O Prouni concede bolsa integral para estudantes que comprovem renda familiar bruta mensal, por pessoa, de até um salário mínimo e meio; além da bolsa parcial de 50%, para estudantes que comprovem renda familiar bruta mensal, por pessoa, de até três salários mínimos.   O bolsista que terá direito à metade do valor pode usar o Fundo de Financiamento Estudantil (Fies) para custear os outros 50% da mensalidade. Para isso, é necessário que a instituição e o curso para o qual o candidato foi contemplado com bolsa parcial do Prouni tenha oferta de vagas para financiamento e que o estudante seja aprovado no processo seletivo do Fies, cujas inscrições para o segundo semestre abrirão este mês.   

Critérios – Para se inscrever no processo seletivo do Prouni, é necessário que o estudante tenha o ensino médio completo; tenha participado do Exame Nacional do Ensino Médio (Enem) em 2024 e/ou em 2023; tenha obtido, no mínimo, 450 pontos na média das cinco provas do exame; e não tenha zerado a prova da redação do Enem.  

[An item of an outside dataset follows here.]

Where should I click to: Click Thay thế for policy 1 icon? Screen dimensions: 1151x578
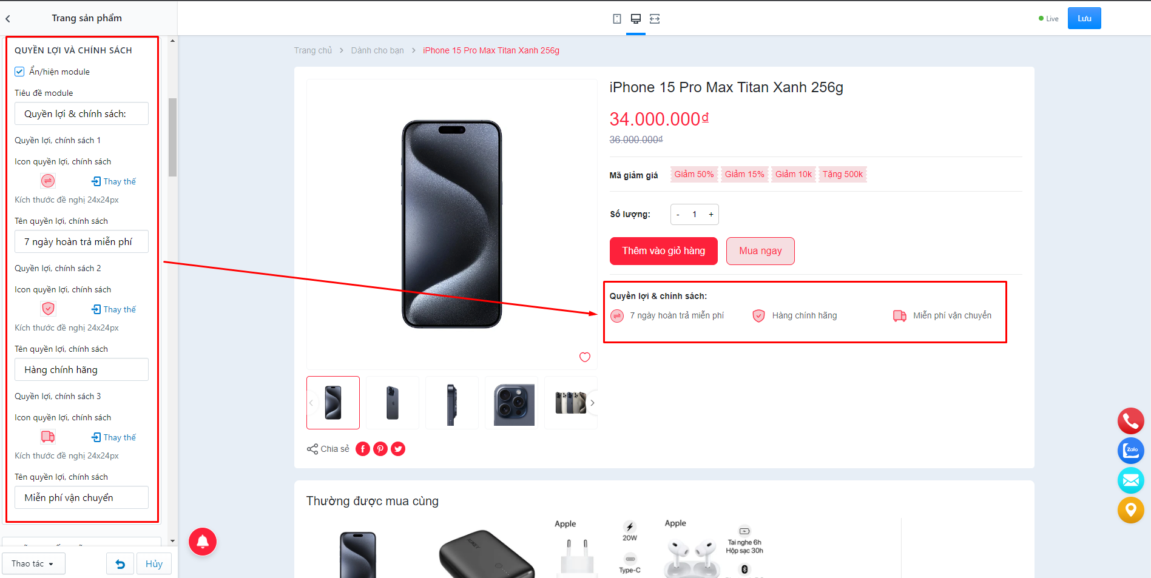point(114,181)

O edital veda a inscrição para quem declarou ter participado do Enem na condição de treineiro, ou seja, quem participou do exame para fins de autoavaliação antes mesmo de concluir o ensino médio. Para fins de classificação e eventual pré-seleção nesse processo seletivo, serão utilizadas as duas edições mais recentes do Enem (2023 e 2024). Para quem fez ambas, o sistema considerará aquela em que o estudante obteve a melhor média.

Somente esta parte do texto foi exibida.